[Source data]
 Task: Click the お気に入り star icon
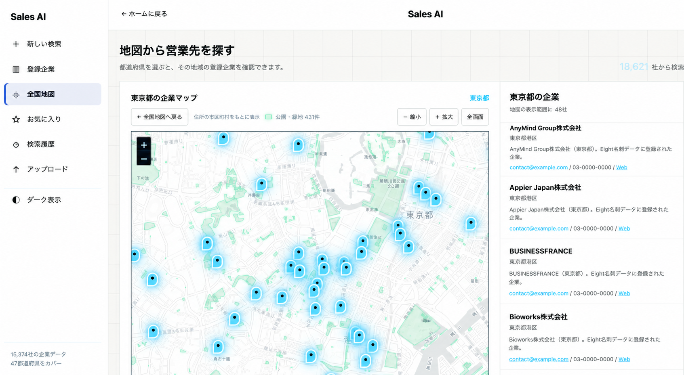[16, 119]
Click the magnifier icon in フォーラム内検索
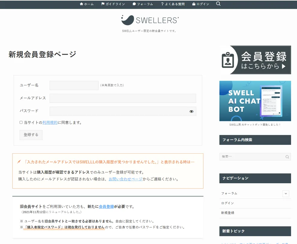 (287, 157)
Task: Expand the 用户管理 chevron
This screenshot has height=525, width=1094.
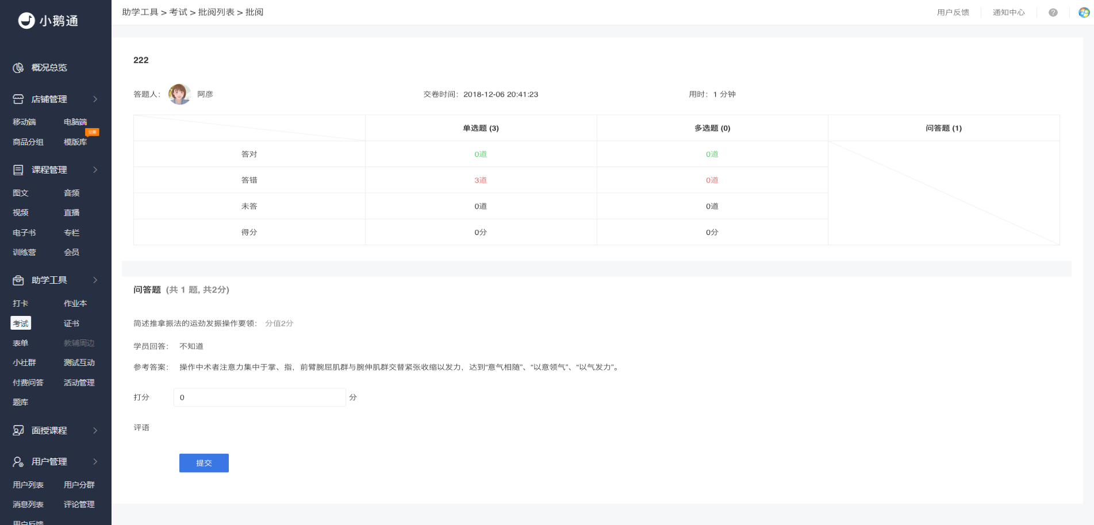Action: click(95, 462)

• _THE REQUEST_: Put the source data lines above into a numbered list, skipping any blank lines. Leave the pictures out of your answer.

• _RESULT OF THIS TASK_:
1.  Task: Click the お気に入り star icon
2. [16, 119]
3. Click the magnifier icon in フォーラム内検索
4.  (287, 157)
5. Task: Expand the 用户管理 chevron
6. This screenshot has height=525, width=1094.
7. Action: click(95, 462)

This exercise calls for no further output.